Distintos cuerpos de bomberos trabajan en labores de achique de agua en calles y vivendas de la localidad gaditana de Grazalema inundadas tras el paso de la borrasca Leonardo. - Joaquín Corchero - Europa Press
Europa Press Sociedad
Actualizado: viernes, 6 febrero 2026 14:16

   MADRID, 6 Feb. (EUROPA PRESS) -

   Fundación ONCE ha incidido en la importancia de prestar "especial atención" a las personas con discapacidad en situaciones de emergencias, tras las graves inundaciones que se están produciendo en España, por lo que ha difundido una serie de pautas al respecto con el fin de facilitar la evacuación de este colectivo.

   Estos consejos aparecen en el protocolo de la Dirección General de Protección Civil y Emergencias, en colaboración con el Centro del Subtitulado y la Audiodescripción (CESyA) y el Real Patronato sobre Discapacidad, un texto en el que ha participado Fundación ONCE.

   Este documento ofrece indicaciones claras y precisas en la interacción entre los servicios de emergencia y las personas con discapacidad, además de identificar los mecanismos para que la comunicación de una emergencia llegue toda la ciudadanía sin excepciones, así como los procesos que deben seguirse para el rescate o atención de una persona con discapacidad en una emergencia.

   En este sentido, advierte de que las inundaciones pueden afectar a las personas con discapacidad "de forma desproporcionada, ya que dificultan su evacuación" y señala que brindar asistencia a estas personas, en este tipo de circunstancias que precisan de un rescate inmediato, es muy difícil para los equipos intervinientes, quienes deben recurrir al conocimiento que tienen, lo que los puede llevar a cometer errores que pueden ser fatales para el damnificado.

   Así, pone de ejemplo a las personas que usan sillas de ruedas, que pueden quedarse atrapadas en los edificios o dentro de sus casas, además de tener dificultades para subirse a los tejados.

   También indica que el aumento del nivel del agua elimina las señales sensoriales, lo que dificulta a las personas ciegas identificar rutas seguras o peligros como alcantarillas abiertas, escombros o cables sumergidos.

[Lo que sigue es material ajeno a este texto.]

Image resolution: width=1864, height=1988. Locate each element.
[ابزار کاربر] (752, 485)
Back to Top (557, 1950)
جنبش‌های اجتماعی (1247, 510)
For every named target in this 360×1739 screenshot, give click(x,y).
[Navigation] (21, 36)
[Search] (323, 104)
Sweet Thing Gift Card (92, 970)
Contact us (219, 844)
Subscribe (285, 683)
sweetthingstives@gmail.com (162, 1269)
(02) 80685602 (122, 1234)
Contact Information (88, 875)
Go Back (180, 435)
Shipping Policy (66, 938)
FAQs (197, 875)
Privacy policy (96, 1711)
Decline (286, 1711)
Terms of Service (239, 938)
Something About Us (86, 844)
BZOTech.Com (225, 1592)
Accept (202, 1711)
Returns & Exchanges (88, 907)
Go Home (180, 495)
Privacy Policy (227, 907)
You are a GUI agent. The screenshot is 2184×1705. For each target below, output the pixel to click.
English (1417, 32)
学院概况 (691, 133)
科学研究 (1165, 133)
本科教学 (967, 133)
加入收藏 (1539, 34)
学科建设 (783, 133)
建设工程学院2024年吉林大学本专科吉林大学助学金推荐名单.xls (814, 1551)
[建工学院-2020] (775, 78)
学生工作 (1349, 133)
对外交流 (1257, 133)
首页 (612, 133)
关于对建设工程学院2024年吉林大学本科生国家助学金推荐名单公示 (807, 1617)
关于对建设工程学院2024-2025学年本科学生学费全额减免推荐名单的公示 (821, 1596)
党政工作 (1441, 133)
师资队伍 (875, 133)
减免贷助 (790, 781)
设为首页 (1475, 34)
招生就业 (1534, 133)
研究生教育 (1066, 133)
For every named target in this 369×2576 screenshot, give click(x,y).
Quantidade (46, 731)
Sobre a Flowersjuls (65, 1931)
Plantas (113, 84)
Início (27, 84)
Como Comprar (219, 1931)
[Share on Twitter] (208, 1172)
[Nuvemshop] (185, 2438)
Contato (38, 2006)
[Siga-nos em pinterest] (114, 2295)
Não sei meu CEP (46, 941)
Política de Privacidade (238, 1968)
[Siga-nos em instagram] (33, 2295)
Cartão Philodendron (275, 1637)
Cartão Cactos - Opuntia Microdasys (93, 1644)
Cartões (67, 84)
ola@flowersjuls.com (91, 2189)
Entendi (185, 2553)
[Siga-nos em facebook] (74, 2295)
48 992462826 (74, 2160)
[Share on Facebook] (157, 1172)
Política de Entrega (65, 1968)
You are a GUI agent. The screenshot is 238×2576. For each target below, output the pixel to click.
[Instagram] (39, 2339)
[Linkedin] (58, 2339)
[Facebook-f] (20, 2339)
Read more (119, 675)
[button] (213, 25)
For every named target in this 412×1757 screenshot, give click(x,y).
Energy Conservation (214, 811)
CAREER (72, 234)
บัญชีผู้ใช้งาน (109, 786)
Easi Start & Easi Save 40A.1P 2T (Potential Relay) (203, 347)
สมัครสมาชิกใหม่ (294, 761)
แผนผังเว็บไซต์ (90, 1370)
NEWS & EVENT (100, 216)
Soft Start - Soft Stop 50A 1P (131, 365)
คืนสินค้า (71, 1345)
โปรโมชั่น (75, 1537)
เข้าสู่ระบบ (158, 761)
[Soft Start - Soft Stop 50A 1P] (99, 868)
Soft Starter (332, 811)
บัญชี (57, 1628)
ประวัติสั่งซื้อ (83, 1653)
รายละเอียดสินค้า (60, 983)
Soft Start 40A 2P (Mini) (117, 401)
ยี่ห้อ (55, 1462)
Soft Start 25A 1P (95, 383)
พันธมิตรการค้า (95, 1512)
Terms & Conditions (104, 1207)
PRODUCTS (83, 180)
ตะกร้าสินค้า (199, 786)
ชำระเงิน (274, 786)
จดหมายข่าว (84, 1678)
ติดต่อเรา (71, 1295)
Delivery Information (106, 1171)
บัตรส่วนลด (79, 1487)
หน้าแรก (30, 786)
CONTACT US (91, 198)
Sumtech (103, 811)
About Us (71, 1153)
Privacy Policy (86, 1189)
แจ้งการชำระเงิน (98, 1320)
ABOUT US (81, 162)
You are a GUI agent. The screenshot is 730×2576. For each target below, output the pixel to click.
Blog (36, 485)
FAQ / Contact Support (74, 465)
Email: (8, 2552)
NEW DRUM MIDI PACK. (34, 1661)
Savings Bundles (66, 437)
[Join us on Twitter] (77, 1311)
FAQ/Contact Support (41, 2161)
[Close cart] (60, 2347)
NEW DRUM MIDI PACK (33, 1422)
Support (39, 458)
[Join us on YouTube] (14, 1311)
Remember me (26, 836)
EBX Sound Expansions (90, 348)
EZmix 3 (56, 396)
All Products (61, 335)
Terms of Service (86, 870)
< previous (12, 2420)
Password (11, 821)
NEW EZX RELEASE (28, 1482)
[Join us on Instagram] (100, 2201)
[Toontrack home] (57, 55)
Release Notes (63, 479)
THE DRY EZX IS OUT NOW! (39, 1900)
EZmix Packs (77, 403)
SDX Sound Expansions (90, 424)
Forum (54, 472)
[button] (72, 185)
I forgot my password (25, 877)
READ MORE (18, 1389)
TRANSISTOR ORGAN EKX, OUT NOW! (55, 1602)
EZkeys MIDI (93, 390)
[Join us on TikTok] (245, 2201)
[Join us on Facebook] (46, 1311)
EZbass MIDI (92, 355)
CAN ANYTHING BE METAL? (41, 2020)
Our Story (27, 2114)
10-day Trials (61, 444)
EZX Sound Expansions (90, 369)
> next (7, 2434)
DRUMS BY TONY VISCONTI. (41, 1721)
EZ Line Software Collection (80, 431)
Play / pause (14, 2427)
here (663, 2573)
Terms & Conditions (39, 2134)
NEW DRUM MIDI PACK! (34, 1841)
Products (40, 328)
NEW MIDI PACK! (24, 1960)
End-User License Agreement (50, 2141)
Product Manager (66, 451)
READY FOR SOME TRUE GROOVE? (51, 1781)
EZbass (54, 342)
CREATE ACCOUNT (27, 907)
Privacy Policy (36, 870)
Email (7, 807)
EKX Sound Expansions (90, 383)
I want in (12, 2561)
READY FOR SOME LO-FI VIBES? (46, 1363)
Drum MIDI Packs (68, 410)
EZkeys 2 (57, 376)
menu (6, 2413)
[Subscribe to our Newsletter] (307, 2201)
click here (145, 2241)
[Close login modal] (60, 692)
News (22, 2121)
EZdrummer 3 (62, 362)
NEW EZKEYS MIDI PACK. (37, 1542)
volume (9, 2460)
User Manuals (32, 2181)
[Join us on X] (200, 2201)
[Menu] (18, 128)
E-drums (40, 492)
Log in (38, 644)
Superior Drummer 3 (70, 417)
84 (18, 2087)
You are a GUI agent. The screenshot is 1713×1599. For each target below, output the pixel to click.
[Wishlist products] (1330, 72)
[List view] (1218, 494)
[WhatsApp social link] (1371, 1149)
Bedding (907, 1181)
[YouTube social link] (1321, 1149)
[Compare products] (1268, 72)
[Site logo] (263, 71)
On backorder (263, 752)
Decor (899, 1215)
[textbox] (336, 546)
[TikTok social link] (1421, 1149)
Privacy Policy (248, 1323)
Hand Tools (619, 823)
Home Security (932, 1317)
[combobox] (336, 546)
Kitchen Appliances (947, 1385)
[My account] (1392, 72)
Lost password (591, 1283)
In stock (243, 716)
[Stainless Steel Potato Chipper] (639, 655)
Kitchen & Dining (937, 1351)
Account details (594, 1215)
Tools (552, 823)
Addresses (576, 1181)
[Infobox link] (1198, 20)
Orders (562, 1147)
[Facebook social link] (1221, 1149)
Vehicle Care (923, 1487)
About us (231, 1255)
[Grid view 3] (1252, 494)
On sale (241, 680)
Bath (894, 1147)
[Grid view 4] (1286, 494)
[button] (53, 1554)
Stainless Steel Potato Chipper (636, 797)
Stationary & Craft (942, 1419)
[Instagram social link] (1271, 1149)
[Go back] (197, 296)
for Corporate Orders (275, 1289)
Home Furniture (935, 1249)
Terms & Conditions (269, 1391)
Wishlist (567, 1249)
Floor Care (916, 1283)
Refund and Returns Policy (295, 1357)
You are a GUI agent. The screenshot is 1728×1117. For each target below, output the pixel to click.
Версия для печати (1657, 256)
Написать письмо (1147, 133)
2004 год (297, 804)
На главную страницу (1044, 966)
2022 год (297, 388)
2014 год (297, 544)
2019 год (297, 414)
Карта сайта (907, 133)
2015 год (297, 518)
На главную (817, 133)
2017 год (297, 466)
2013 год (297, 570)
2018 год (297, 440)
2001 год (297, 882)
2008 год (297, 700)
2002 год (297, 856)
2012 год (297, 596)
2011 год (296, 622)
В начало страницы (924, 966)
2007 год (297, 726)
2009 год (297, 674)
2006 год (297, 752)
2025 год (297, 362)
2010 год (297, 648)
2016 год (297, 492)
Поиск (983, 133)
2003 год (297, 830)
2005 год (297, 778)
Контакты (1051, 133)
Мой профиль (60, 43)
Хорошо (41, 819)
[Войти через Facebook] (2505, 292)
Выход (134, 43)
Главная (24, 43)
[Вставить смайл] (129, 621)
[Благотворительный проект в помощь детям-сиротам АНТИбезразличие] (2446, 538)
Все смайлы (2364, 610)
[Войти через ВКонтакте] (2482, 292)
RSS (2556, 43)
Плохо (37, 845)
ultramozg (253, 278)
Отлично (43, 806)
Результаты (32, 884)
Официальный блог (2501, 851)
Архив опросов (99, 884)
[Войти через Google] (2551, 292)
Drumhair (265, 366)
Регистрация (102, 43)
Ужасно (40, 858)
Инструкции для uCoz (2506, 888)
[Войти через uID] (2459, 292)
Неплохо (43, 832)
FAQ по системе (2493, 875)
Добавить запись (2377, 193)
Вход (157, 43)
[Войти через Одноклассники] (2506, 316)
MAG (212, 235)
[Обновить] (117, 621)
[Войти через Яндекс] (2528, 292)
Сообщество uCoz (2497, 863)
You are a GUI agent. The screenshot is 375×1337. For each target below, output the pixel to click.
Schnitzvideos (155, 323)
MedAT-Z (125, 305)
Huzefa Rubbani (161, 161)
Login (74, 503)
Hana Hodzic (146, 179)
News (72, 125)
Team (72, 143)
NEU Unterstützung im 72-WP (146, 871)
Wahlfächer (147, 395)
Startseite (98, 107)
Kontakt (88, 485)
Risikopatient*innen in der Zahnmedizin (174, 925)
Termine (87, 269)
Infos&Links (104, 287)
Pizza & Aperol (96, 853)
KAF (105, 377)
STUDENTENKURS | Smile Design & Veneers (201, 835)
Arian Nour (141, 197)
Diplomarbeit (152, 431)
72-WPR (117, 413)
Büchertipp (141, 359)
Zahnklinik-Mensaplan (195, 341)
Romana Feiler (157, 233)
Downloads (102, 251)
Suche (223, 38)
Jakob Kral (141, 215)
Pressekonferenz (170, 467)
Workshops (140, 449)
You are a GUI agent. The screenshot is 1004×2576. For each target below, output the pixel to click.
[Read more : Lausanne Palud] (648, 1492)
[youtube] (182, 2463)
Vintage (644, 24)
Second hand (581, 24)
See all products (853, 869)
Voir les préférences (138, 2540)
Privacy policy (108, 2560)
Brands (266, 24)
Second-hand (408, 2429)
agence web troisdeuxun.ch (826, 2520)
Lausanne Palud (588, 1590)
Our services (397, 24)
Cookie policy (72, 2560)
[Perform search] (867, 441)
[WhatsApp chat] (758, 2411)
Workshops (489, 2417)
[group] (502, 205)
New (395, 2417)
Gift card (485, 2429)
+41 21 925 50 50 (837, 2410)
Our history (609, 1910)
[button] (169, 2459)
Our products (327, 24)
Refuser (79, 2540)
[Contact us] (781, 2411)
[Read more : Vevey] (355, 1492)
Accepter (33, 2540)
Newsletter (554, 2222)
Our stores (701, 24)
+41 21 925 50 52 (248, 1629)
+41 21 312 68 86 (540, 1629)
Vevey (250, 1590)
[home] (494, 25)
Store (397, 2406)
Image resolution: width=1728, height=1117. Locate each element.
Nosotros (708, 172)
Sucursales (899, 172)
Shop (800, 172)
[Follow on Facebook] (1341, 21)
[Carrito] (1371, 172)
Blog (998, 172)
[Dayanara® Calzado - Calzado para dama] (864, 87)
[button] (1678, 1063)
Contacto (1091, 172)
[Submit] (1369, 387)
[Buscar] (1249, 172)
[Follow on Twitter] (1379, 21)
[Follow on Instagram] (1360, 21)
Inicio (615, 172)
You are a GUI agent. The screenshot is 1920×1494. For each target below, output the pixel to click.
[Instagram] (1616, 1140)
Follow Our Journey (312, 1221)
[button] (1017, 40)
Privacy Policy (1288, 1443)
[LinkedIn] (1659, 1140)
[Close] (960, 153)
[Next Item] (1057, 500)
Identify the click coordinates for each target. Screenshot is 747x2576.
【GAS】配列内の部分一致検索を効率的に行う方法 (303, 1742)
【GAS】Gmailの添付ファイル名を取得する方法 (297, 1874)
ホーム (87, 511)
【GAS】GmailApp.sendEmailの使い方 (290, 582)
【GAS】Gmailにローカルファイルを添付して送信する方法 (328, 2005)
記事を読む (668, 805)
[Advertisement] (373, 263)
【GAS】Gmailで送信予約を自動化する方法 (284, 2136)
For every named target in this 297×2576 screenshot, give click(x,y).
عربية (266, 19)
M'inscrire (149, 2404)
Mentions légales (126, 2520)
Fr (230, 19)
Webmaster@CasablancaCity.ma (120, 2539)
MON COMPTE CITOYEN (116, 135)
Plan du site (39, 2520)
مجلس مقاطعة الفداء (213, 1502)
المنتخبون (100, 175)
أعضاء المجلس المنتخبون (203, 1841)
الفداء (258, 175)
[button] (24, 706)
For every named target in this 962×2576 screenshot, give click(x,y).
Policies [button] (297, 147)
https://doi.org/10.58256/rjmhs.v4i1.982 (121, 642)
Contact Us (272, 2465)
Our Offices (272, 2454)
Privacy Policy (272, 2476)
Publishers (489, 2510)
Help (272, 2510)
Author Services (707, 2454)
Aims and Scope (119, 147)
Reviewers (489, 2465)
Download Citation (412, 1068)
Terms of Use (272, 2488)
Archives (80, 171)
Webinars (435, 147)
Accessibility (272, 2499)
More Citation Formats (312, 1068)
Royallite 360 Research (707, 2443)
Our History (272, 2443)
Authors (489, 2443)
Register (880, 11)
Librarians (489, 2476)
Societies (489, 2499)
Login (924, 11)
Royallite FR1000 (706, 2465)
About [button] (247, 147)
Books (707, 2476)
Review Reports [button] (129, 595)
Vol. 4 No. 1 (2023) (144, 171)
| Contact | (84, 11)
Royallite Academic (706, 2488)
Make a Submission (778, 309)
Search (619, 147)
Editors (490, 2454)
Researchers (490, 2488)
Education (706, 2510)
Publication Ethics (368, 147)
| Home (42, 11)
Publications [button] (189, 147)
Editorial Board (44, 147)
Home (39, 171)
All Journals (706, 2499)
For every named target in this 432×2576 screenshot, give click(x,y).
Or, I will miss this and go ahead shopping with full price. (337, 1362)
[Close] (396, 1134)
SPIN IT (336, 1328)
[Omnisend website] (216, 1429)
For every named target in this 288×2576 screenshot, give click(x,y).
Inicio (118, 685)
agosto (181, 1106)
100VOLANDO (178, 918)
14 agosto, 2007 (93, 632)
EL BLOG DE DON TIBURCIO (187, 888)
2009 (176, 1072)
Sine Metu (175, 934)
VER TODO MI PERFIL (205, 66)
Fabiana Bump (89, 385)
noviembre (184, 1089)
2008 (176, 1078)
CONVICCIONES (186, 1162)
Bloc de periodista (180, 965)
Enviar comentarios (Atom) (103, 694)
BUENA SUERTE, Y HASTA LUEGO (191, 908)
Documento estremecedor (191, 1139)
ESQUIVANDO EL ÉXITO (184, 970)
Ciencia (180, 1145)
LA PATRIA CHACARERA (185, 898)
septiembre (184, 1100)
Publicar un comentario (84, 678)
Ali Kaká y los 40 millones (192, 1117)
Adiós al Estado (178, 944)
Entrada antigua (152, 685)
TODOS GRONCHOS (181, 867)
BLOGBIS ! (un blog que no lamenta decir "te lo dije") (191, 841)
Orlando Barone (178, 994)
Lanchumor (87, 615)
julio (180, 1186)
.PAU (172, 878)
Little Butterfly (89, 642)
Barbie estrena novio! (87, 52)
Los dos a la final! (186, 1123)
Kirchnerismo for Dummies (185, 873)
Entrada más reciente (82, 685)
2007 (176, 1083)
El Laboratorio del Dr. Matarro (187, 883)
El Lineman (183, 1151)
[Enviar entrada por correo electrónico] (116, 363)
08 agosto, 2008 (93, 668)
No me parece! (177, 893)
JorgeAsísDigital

   En el caso de los ciudadanos con discapacidad auditiva, en particular usuarios de prótesis, también pueden verse seriamente afectados ya que los vientos fuertes, las lluvias intensas y los escombros pueden causar daños directos a los audífonos, dejándolos inoperativos.

¿CÓMO ACTUAR EN ESTAS SITUACIONES?

   En primer lugar, se pide tener en cuenta que la discapacidad no siempre se percibe a simple vista y se aconseja "no pensar mal" si la persona no responde como se espera ya que puede tener una discapacidad --que puede ser sensorial, intelectual, física o psicosocial-- o una persona con dificultades cognitivas.

   Si se detecta que la persona es sorda, aconseja hablar de frente y mantener el rostro despejado, transmitir el mensaje mediante texto (escribir en un papel, por ejemplo) y usar gestos que puedan ayudar, pero sin imitar la lengua de signos.

   También aboga por hablar con naturalidad y usar un tono y velocidad normales, incluso si se ha detectado que la persona es sorda. Si la emergencia lo permite, insta a preguntar cómo se puede ayudar, y recomienda brindar instrucciones fáciles de interpretar, es decir, evitando el uso de jerga técnica y lenguaje abstracto.

   Además, pide asegurarse de que la persona ha entendido el mensaje, para lo que recomienda hacer preguntas abiertas y evitar las que requieran respuestas de sí o no.

   En caso de tener que cargar a la persona, hay que preguntar con qué partes del cuerpo hay que tener especial cuidado. Si se trata de una persona ciega, aconseja no tirar de ella y ofrecer mejor el brazo, además de preguntar cómo se puede guiar.

   Asimismo, señala que hay que procurar evacuar a las personas con sus productos de apoyo o animales de asistencia y no dejar las sillas de ruedas ni los perros de asistencia atrás. En el caso de los perros guía para personas ciegas, si la emergencia lo permite, no hay que cogerlo pues es el dueño quien debe llevarlo. Cuando de trata de evacuar a personas con silla de ruedas eléctricas, hay que preguntar al usuario qué cuidados tener para que no se estropeen con el agua.

   En resumen, hay que priorizar la seguridad de una persona con discapacidad, intentar no dejarla sola y, si hay que marcharse, recomienda comunicarlo, sobre todo, si la persona es ciega.